Ce cardinal était Giacomo Biffi (1928-2015), grand théologien et archevêque de Bologne entre 1984 et 2003, qui dans une intervention du 15 avril 2005 dans une des réunions à huis clos qui ont précédé ce conclave, s’est adressé de la sorte aux participants :

« Je voudrais signaler au nouveau pape l’affaire incroyable de la déclaration ‘Dominus Iesus’: un document explicitement partagé et approuvé publiquement par Jean Paul II; un document pour lequel je tiens à remercier vivement le cardinal Ratzinger. Jamais, en 2000 ans – depuis le discours de Pierre après la Pentecôte – on n’avait ressenti la nécessité de rappeler cette vérité: Jésus est l’unique et indispensable Sauveur de tous. Cette vérité est, pour ainsi dire, le degré minimum de la foi. C’est la certitude primordiale, c’est pour les croyants la donnée la plus simple et la plus essentielle. Jamais, en 2000 ans, elle n’a été remise en doute, pas même pendant la crise de l’arianisne ni à l’occasion du déraillement de la Réforme protestante. Qu’il ait fallu rappeler cette vérité à notre époque montre à quel point la situation est grave aujourd’hui. Pourtant, ce document, qui rappelle la certitude primordiale, la plus simple, la plus essentielle, a été contesté. Il a été contesté à tous les niveaux. À tous les niveaux de l’action pastorale, de l’enseignement de la théologie, de la hiérarchie.

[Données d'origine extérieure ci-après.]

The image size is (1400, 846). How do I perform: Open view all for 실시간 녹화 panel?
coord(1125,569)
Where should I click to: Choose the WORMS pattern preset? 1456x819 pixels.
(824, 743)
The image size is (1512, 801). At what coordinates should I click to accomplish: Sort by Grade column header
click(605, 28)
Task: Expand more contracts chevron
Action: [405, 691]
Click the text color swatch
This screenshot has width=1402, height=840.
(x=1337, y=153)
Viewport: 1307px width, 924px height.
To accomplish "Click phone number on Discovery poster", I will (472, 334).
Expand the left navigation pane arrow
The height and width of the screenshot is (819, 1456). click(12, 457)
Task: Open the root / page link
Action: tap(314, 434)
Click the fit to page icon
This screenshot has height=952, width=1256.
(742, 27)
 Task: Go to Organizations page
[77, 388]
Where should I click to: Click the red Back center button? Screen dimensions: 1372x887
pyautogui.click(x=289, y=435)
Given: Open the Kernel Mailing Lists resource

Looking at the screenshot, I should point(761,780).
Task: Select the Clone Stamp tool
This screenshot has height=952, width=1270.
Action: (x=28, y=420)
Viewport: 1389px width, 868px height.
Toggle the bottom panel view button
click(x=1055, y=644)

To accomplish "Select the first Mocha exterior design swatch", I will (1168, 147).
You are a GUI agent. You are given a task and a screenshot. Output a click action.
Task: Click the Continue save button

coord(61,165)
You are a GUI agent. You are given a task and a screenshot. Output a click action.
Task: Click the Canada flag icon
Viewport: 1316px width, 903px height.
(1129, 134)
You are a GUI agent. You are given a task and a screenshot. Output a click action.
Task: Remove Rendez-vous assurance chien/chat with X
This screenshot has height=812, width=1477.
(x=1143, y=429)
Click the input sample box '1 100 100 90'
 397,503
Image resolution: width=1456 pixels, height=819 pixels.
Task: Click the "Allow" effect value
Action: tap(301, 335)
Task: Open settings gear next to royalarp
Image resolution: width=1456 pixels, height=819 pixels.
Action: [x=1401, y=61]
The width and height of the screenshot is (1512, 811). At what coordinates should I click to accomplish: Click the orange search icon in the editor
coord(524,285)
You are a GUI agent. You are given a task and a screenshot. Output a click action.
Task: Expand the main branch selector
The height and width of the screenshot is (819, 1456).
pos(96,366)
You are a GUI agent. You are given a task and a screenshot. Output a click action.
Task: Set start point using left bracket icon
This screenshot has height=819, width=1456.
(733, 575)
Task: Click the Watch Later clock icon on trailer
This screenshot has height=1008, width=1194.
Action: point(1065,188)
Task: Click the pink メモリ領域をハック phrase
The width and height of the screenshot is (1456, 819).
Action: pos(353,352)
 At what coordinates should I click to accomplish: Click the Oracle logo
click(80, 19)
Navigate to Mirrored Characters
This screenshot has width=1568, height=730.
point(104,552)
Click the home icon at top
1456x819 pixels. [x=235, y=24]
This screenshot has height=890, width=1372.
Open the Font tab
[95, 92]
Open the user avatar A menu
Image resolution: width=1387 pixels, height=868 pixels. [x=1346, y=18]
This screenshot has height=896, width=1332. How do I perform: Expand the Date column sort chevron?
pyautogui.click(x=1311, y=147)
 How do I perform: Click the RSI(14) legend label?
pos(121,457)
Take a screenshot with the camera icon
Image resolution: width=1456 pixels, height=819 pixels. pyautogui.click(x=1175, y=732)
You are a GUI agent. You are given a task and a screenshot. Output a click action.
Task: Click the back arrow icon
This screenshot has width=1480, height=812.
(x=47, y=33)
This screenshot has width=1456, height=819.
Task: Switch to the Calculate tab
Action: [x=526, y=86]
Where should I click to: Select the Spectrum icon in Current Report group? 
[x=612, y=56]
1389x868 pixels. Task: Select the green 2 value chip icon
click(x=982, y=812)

On m’a raconté qu’un bon catholique avait proposé à son curé de faire une présentation de la déclaration ‘Dominus Iesus’ à la communauté paroissiale. Le curé (un prêtre par ailleurs excellent et bien intentionné) lui a répondu: Laissez tomber. C’est un document qui divise’. ‘Un document qui divise’. Belle découverte! Jésus lui-même a dit: ’Je suis venu apporter la division’ (Luc, 12, 51). Mais trop de paroles de Jésus se retrouvent aujourd’hui censurées par la chrétienté; au moins par la chrétienté la plus bavarde ».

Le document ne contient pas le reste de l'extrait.